_Exercise details:_ In the data below, one line contains "Toggle the Collision-aware IK checkbox" and a later one contains "This screenshot has width=723, height=518.". Print both, with every line between them, exactly and alone.

_Extracted material:_
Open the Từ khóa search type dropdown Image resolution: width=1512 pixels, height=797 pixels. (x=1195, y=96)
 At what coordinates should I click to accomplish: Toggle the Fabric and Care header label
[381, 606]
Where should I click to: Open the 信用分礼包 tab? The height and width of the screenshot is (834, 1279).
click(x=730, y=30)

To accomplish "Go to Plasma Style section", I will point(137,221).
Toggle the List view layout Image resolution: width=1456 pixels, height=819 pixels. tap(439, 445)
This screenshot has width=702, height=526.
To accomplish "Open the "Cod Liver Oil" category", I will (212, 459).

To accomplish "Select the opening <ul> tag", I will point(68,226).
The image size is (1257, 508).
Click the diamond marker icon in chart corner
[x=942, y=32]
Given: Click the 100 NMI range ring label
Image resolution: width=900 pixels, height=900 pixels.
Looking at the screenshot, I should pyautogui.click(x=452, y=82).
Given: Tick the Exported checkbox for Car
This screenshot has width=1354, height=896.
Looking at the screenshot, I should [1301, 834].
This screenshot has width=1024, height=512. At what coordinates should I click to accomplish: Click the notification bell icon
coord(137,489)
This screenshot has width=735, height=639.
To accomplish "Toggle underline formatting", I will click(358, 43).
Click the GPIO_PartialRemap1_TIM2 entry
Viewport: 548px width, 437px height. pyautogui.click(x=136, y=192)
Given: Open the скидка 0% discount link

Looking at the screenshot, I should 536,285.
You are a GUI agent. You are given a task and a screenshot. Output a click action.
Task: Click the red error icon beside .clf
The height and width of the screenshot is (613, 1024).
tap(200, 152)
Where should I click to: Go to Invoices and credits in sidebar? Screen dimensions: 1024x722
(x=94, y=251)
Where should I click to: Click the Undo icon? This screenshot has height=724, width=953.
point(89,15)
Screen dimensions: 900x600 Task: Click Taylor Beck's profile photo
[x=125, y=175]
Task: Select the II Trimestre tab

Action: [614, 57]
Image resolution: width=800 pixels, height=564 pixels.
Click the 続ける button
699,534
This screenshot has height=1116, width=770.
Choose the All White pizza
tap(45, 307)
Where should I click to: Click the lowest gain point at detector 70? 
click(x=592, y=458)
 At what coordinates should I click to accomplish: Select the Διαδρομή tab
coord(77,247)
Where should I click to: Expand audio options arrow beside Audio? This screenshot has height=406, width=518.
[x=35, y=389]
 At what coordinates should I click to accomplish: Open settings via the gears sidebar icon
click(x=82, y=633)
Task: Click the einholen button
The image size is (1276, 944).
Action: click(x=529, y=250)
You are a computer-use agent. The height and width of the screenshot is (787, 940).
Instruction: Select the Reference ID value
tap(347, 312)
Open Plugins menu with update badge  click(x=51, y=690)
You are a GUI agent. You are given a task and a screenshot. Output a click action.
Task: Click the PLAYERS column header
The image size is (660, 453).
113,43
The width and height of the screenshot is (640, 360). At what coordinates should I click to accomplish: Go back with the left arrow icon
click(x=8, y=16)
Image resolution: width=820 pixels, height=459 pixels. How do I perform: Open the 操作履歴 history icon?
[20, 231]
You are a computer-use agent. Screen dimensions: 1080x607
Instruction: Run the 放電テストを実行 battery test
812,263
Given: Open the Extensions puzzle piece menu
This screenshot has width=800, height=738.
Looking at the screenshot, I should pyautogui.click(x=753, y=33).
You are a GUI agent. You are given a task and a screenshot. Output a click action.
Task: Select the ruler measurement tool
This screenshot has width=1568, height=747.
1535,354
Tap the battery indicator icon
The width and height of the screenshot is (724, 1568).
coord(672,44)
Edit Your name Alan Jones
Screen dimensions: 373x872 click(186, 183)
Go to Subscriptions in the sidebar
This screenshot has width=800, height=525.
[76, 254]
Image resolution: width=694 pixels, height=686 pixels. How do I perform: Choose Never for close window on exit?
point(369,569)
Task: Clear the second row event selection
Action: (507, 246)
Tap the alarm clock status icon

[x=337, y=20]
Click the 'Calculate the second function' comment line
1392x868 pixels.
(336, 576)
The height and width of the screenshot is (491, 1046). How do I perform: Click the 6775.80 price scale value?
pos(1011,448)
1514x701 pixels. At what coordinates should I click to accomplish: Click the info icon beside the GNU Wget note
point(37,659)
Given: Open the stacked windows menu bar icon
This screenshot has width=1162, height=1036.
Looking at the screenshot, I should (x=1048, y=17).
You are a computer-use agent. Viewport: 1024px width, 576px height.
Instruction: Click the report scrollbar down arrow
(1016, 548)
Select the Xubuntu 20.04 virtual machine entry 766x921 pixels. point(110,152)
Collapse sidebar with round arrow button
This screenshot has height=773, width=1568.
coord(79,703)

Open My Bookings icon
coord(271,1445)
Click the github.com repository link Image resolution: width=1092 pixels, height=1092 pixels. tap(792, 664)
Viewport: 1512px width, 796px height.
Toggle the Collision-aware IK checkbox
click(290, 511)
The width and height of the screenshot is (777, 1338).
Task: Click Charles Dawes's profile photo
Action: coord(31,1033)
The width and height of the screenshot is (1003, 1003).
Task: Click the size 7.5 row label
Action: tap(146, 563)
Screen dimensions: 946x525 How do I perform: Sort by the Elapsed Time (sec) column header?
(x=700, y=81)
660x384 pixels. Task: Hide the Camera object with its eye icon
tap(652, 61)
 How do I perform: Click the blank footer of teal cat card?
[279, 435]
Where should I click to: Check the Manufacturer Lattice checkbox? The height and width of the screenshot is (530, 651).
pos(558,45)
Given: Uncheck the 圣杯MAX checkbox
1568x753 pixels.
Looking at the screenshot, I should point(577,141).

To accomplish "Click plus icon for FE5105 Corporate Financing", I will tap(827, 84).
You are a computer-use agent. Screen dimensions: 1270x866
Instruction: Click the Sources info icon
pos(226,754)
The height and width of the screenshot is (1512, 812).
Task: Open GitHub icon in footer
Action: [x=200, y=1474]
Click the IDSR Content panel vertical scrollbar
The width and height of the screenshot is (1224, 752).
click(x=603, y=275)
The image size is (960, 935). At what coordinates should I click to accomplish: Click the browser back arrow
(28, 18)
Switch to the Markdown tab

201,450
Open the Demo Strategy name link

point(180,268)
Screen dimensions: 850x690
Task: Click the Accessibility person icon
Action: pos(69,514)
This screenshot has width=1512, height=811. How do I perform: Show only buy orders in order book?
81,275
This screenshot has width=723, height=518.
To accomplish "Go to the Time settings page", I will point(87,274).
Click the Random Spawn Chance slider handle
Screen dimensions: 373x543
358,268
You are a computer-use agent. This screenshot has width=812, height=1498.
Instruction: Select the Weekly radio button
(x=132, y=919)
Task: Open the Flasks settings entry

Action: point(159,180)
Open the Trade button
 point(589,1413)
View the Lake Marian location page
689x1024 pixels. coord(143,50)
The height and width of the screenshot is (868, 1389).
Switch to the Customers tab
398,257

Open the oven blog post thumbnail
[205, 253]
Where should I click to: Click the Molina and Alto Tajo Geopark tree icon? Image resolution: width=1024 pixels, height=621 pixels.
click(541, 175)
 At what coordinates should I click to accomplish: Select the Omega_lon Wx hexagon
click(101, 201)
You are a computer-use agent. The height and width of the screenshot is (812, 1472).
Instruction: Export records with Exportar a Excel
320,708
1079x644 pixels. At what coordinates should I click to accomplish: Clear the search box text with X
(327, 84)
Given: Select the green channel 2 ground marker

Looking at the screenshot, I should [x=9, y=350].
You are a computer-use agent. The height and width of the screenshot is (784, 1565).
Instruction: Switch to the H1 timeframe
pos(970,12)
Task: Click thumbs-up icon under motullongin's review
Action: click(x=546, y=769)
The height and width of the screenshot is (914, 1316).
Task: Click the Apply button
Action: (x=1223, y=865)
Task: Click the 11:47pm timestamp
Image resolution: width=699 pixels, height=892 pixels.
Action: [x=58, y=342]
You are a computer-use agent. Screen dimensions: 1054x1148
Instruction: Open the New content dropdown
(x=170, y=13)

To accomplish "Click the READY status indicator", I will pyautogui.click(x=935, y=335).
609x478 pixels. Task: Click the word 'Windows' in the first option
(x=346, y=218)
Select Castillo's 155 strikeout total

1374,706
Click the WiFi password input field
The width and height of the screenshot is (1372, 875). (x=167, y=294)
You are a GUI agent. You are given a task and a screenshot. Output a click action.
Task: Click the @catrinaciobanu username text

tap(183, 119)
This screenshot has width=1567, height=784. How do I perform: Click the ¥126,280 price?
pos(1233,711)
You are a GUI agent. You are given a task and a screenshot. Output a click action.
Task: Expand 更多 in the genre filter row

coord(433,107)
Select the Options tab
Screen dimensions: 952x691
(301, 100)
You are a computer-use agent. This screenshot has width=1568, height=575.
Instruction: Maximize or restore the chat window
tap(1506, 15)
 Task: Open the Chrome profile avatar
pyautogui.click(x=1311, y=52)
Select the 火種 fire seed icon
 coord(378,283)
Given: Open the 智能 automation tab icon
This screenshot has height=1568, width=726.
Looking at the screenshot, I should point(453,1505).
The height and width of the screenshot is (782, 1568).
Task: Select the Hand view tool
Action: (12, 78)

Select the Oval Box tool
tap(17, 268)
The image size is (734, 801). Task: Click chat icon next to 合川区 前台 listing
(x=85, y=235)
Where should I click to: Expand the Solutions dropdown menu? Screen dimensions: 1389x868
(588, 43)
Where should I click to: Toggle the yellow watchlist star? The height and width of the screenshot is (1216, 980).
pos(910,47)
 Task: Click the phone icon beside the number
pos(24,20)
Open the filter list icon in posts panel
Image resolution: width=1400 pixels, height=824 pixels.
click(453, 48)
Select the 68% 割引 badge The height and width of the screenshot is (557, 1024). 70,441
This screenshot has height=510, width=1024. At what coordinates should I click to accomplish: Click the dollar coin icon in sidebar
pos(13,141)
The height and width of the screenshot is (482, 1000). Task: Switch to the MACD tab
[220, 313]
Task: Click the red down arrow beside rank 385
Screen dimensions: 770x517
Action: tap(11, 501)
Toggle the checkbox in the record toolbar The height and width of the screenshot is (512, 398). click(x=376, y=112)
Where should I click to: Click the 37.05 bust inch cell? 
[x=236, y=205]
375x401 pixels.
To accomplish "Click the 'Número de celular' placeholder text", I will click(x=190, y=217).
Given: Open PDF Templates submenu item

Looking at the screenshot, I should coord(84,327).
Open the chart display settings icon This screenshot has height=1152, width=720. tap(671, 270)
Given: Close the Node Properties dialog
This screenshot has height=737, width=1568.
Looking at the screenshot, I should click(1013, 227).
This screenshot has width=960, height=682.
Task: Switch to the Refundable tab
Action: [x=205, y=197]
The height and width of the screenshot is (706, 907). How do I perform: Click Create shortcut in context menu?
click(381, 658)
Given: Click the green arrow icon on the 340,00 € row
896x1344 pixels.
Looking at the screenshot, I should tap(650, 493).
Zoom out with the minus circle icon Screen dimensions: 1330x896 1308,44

_Output for this task:_
Toggle the Collision-aware IK checkbox
click(290, 511)
The width and height of the screenshot is (777, 1338).
Task: Click Charles Dawes's profile photo
Action: coord(31,1033)
The width and height of the screenshot is (1003, 1003).
Task: Click the size 7.5 row label
Action: tap(146, 563)
Screen dimensions: 946x525 How do I perform: Sort by the Elapsed Time (sec) column header?
(x=700, y=81)
660x384 pixels. Task: Hide the Camera object with its eye icon
tap(652, 61)
 How do I perform: Click the blank footer of teal cat card?
[279, 435]
Where should I click to: Check the Manufacturer Lattice checkbox? The height and width of the screenshot is (530, 651).
pos(558,45)
Given: Uncheck the 圣杯MAX checkbox
1568x753 pixels.
Looking at the screenshot, I should point(577,141).

To accomplish "Click plus icon for FE5105 Corporate Financing", I will tap(827, 84).
You are a computer-use agent. Screen dimensions: 1270x866
Instruction: Click the Sources info icon
pos(226,754)
The height and width of the screenshot is (1512, 812).
Task: Open GitHub icon in footer
Action: [x=200, y=1474]
Click the IDSR Content panel vertical scrollbar
The width and height of the screenshot is (1224, 752).
click(x=603, y=275)
The image size is (960, 935). At what coordinates should I click to accomplish: Click the browser back arrow
(28, 18)
Switch to the Markdown tab

201,450
Open the Demo Strategy name link

point(180,268)
Screen dimensions: 850x690
Task: Click the Accessibility person icon
Action: pos(69,514)
This screenshot has width=1512, height=811. How do I perform: Show only buy orders in order book?
81,275
This screenshot has width=723, height=518.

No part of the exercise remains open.